Pinballs & Pathways: Overlooked AI Logistics Networks

How AI logistics can enable new applications in the way Shopify enabled online business

Mar 24, 2025

While the printing press was ultimately commoditized, the supporting infrastructure built around it has not been commoditized. Today, logistics companies such as Amazon, DoorDash, and Manna are opening up new possibilities such as delivery within hours or even minutes in the case of Manna’s ice cream delivery flights. Technological innovations enable continuous improvement in last-mile delivery speed, reliability, and security.
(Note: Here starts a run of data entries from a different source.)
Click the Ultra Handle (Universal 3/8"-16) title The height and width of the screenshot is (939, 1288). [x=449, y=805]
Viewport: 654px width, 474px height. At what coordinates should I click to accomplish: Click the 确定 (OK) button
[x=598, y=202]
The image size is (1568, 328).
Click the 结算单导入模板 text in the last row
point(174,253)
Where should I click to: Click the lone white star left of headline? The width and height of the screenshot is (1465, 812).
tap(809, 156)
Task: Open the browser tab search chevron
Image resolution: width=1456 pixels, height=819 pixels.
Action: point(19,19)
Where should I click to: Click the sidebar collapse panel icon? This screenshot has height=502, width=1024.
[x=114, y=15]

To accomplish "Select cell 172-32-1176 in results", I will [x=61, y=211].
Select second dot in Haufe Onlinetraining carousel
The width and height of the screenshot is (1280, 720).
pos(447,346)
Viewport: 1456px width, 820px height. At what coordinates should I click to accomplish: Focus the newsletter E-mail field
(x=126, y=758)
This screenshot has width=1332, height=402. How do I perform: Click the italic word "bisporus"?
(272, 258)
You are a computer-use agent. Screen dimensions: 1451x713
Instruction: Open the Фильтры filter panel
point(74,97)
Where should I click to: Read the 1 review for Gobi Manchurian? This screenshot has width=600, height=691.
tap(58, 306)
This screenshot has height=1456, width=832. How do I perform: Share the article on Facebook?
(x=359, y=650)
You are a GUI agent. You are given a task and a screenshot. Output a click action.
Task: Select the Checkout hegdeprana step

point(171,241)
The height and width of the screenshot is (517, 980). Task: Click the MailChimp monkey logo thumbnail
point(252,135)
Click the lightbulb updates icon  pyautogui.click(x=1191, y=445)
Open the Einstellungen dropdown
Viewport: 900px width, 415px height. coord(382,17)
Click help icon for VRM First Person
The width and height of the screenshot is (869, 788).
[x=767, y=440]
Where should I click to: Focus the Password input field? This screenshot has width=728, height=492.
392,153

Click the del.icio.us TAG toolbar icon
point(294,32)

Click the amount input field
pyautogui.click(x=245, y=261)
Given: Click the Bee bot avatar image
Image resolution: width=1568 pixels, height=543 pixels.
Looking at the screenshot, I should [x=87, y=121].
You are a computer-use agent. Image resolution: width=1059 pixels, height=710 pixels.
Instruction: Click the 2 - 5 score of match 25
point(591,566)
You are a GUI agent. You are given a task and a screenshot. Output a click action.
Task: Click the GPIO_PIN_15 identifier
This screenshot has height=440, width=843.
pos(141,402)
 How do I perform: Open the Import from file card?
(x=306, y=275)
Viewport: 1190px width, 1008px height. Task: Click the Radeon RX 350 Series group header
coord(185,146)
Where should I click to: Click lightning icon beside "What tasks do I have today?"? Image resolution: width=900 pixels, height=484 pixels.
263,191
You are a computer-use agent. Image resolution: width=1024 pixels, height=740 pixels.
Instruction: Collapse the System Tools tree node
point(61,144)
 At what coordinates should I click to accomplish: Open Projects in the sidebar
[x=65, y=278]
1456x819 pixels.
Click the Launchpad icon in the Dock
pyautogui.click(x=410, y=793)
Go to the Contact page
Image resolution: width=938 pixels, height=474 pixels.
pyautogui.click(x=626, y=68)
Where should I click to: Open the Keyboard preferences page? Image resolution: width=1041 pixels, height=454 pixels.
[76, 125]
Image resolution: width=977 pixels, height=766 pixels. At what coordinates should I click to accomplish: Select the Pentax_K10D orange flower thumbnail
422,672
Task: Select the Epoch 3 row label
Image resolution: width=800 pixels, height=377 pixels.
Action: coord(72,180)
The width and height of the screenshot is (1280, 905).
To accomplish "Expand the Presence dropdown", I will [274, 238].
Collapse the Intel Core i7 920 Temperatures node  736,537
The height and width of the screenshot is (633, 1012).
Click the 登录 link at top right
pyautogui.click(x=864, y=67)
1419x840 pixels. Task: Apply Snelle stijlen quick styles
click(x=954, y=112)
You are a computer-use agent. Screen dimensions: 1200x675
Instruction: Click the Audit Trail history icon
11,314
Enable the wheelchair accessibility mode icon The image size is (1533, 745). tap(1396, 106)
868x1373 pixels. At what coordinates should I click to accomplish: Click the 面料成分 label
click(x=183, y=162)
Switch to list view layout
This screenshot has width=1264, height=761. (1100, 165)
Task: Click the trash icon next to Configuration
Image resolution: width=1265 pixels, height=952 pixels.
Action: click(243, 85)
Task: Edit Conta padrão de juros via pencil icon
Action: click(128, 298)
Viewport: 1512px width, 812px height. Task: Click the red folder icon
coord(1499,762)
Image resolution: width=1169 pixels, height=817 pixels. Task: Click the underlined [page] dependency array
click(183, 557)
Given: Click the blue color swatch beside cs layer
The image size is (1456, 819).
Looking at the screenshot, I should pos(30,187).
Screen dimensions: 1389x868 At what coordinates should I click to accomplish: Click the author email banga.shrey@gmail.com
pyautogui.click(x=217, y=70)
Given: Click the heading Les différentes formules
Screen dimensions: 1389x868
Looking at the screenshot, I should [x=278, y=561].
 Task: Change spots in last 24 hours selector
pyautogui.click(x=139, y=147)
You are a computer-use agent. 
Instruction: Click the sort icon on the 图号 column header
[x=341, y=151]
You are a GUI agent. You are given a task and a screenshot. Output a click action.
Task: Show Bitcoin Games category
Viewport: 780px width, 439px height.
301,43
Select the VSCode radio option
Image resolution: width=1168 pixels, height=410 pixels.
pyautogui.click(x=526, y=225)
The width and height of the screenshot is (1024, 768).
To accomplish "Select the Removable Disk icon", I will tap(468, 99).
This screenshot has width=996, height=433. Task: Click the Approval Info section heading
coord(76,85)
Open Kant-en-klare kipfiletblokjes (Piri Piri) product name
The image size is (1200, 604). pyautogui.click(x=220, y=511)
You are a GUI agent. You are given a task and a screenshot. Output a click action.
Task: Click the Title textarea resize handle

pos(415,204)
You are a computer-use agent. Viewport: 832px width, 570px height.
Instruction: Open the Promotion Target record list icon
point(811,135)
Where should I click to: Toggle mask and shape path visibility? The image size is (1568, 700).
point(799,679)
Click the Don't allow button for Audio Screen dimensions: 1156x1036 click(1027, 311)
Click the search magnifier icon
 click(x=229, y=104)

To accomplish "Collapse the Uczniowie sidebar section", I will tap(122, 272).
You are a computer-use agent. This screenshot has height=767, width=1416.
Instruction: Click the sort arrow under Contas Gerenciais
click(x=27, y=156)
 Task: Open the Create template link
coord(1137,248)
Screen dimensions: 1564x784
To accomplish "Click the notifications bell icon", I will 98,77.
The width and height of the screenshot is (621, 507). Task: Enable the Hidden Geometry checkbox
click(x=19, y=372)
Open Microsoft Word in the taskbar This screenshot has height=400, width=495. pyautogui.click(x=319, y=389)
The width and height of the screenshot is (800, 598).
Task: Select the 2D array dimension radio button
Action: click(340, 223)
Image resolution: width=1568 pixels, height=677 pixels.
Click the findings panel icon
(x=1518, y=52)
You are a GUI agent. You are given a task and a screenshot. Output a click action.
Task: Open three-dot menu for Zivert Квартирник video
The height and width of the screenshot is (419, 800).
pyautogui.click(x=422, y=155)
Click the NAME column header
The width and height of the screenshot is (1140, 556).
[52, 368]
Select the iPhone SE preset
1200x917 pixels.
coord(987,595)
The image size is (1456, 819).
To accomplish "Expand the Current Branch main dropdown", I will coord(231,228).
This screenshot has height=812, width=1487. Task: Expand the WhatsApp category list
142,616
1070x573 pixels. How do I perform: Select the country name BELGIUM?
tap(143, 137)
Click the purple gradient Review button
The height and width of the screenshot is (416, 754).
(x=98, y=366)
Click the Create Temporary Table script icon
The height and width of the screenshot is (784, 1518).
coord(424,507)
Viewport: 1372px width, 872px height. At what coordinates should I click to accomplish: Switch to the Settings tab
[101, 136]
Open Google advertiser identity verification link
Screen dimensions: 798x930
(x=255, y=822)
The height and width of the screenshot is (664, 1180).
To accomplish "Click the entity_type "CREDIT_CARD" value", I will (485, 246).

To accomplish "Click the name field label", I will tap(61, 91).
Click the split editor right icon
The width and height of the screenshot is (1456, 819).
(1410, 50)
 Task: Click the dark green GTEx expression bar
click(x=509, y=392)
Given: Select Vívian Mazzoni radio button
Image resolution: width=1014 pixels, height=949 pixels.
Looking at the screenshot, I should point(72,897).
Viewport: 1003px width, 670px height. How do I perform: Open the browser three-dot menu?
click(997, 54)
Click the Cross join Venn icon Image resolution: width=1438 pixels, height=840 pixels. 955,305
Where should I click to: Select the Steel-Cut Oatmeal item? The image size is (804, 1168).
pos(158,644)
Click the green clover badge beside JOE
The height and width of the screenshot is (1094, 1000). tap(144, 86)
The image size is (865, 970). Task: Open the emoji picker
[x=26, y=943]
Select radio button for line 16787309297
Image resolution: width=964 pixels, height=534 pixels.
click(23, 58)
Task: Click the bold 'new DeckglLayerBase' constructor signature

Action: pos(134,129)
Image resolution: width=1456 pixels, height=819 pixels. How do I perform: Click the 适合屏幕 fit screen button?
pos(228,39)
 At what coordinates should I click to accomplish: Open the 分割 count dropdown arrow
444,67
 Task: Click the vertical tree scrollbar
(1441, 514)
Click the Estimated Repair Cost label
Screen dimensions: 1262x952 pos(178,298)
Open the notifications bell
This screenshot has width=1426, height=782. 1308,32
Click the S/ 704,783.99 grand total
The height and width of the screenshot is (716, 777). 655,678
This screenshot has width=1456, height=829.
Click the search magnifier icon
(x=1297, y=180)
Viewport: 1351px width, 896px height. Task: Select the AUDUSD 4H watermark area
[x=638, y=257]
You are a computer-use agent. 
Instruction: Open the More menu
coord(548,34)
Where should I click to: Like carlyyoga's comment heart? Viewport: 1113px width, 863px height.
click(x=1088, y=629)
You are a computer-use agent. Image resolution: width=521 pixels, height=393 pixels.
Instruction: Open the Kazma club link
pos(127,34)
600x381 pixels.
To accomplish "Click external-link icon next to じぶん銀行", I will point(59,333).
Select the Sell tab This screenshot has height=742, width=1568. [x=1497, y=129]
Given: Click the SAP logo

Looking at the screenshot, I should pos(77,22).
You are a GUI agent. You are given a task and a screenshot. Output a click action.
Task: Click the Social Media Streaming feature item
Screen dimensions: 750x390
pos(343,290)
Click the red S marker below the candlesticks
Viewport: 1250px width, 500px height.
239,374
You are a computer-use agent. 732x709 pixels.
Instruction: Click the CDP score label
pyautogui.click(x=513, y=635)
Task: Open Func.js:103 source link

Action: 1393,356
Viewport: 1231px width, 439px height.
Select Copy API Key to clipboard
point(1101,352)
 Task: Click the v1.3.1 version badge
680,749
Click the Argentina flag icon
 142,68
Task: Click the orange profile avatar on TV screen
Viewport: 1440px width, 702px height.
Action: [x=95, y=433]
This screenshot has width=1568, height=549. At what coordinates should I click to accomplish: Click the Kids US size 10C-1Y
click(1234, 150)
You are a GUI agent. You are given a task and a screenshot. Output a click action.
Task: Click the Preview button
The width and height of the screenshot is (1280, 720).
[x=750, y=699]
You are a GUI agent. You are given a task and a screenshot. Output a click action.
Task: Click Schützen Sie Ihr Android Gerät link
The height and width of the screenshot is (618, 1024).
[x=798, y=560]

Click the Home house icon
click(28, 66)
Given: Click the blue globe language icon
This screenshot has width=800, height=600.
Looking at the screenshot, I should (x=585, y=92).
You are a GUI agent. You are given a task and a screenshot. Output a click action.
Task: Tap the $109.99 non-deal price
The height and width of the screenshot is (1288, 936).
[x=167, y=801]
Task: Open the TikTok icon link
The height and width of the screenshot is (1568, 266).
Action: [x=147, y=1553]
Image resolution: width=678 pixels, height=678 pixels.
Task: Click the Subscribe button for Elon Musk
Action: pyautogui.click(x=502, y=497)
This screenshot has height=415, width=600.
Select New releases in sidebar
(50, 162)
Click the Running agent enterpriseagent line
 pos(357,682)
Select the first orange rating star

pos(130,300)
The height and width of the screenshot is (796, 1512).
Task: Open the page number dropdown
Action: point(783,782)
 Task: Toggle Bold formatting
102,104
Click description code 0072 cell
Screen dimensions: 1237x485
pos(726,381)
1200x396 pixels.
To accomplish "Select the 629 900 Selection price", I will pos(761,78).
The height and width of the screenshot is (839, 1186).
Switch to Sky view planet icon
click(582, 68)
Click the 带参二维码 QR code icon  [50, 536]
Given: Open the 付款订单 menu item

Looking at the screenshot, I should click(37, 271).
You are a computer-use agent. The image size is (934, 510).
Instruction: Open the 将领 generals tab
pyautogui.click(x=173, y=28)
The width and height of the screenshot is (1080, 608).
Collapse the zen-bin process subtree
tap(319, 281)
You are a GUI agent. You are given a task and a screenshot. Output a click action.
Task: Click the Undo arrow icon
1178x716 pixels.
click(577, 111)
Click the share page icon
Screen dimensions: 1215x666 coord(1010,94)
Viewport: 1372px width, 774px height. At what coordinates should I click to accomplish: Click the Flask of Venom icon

New applications native to these innovations, such as local ghost kitchens or global e-commerce titan Shein, are unlocking significant value for customers.

The Logistics-Middleware Connection

In line with what happened to the printing press, a level of commoditization of AI foundation models already appears to be occurring. While it is interesting to follow the models’ technological “bake off”, where a new model lands on top seemingly every week, I find that the layers sitting on top of foundation models—middleware and applications— are overlooked and more interesting, respectively.

The middleware players of the AI stack offer a suite of complementary logistics services such as speedy, secure content distribution and, now, AI inference capabilities that allow models to run closer to users, reducing latency and improving performance. Smaller companies such as Cloudflare and Fastly compete with large players such as AWS and Microsoft Azure in this layer.

Daniel Kahneman & the Inference Pinball Machine

The recent shift towards inference compute is the latest signal of middleware platforms’ crucial enablement role for AI applications.

To provide some context, foundation models are pre-trained using expensive GPUs on massive datasets, resulting in a distilled file that encapsulates the learned knowledge. Post-training involves testing and refining the model, which also requires significant GPU training time and power expense. Both of these steps are typically performed in large, centralized data centers equipped with GPUs.

Inference, on the other hand, is better performed in smaller, decentralized data centers.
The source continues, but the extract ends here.